The document says, "My husband died young, leaving me with only one son. I've always longed to have a daughter, and now, finally, with a daughter-in-law, my dreams have come true. Every time I see your face I am overcome with joy. Here on the occasion of your marriage I have a gift for you of five slaves [each is named and identified by gender, age, and parentage]. Have them step and fetch for you to make your life more comfortable."
There are several points to draw from this document. References to slavery remind us of the slave-holding tradition of Korea.
But the thing I want to emphasize today is that the document clearly shows that by 1694 women still had separate property ownership rights. We have seen in other documents, and I've written about this in several columns in the past, that women lost inheritance rights by the start of the 18th century. And as they lost their rights to inherit family property, surely their access to other property was limited. I think we can say that loss of rights to inherited property meant loss of rights to property ownership in general.
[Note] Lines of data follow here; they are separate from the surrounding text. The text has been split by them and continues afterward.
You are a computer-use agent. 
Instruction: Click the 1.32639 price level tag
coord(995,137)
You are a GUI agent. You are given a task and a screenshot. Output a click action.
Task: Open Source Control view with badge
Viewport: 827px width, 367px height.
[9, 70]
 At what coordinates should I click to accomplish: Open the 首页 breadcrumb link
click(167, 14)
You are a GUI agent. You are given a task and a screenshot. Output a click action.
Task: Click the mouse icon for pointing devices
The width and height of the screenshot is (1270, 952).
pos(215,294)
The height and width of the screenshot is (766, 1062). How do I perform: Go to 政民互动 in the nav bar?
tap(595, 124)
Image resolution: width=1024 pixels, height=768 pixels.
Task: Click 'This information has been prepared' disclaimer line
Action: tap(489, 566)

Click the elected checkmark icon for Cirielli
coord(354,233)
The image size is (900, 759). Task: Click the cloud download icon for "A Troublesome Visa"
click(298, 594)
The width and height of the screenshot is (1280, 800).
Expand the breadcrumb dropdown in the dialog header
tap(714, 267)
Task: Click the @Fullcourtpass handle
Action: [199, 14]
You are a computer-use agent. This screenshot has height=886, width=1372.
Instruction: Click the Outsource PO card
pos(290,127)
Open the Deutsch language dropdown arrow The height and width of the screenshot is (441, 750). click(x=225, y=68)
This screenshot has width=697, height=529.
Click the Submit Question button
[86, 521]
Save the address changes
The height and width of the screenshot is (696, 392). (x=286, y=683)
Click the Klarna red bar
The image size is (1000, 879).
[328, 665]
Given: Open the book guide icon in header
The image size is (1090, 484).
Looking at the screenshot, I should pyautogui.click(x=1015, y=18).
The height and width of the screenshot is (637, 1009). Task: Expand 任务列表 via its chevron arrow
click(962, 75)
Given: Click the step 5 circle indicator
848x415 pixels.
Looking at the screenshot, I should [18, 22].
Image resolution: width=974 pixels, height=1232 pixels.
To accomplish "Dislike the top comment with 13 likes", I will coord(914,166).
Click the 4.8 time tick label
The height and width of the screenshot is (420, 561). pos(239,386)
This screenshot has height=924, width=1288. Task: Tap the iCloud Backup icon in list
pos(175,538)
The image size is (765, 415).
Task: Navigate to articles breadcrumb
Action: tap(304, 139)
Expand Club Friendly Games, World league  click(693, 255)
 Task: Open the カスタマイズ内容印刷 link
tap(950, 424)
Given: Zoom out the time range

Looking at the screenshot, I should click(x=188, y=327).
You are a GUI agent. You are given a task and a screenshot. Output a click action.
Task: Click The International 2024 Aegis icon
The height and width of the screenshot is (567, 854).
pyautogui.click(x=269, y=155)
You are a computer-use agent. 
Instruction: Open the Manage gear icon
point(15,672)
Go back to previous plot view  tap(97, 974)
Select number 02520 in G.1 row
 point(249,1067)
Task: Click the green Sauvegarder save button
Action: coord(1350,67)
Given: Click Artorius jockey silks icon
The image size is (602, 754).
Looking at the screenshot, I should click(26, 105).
This document may have been one of the last of its kind. Within the next generation, if a similar situation arose, the property would have all been owned by the father. And when he died, the property would be in the control of the son, no longer touched by the father's wife, or the son's wife. The mother-in-law and daughter-in-law would have been excluded from formal property rights. I imagine informal gifts, access to use of slaves or land, could still have been available ― mother-in-law says here, you can use these five slaves, but they would clearly be in the ownership and control of the father and then the son.
Therefore, this document is a snapshot, a window, a view of a time before the complete Confucianization of Korea in the late 17th century that I've been writing about in this series of columns ― the Frog Outside the Well perspectives on Korean history. One more piece of evidence.